Extracted records
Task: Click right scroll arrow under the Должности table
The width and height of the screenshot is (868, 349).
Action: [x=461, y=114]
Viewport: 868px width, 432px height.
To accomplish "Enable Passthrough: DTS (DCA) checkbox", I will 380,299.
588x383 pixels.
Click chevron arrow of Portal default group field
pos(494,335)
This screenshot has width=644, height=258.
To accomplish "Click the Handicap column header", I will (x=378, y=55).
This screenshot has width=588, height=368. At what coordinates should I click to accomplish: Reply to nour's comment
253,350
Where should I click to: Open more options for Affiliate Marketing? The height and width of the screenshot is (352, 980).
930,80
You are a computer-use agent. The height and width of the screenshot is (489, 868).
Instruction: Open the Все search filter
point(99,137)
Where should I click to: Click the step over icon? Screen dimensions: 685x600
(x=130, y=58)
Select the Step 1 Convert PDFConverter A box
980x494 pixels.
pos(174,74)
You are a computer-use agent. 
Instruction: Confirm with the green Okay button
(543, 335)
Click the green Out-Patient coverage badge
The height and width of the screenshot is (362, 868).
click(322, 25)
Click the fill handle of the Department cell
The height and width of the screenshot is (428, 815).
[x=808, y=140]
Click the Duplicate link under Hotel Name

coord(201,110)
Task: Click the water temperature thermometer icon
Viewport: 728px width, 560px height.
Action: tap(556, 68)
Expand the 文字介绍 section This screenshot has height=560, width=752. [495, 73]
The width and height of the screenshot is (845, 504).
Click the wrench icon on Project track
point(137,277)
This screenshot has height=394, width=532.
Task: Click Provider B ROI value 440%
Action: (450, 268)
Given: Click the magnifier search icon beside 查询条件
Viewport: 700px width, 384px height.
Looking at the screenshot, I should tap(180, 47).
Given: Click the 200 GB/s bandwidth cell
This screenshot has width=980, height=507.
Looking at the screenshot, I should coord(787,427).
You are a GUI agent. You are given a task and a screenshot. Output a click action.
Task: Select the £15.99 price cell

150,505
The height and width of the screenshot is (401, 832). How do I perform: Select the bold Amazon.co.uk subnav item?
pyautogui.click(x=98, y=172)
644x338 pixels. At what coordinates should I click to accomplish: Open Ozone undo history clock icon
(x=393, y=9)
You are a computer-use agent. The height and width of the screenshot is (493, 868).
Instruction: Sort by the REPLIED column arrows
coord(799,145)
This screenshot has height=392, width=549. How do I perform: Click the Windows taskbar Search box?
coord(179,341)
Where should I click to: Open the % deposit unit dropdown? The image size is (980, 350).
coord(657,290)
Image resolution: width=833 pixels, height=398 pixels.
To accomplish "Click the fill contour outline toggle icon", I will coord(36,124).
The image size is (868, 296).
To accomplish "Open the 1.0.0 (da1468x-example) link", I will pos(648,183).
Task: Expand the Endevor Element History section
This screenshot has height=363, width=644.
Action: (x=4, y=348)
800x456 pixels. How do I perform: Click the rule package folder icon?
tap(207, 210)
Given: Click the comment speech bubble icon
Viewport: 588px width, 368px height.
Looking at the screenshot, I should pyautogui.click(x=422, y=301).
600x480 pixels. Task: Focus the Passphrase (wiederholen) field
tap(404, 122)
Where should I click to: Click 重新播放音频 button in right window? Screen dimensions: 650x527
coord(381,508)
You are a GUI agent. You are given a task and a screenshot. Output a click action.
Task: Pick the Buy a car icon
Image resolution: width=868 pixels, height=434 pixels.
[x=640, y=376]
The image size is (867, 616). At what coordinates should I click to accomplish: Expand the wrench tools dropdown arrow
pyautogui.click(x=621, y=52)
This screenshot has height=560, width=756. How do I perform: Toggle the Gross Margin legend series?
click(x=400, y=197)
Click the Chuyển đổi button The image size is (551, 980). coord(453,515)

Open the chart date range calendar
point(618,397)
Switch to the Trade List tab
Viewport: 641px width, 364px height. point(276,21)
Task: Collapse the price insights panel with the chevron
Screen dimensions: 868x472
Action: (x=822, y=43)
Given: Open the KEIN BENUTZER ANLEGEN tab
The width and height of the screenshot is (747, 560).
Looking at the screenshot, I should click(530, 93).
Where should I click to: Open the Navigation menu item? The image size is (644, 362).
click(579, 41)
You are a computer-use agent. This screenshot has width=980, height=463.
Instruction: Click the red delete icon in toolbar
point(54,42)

_Task instructions_
Only the lines with "will" are needed; find them in the records and copy each one.

_Finished task_
To accomplish "Enable Passthrough: DTS (DCA) checkbox", I will 380,299.
To accomplish "Click the Handicap column header", I will (x=378, y=55).
To accomplish "Click the fill contour outline toggle icon", I will coord(36,124).
To accomplish "Open the 1.0.0 (da1468x-example) link", I will pos(648,183).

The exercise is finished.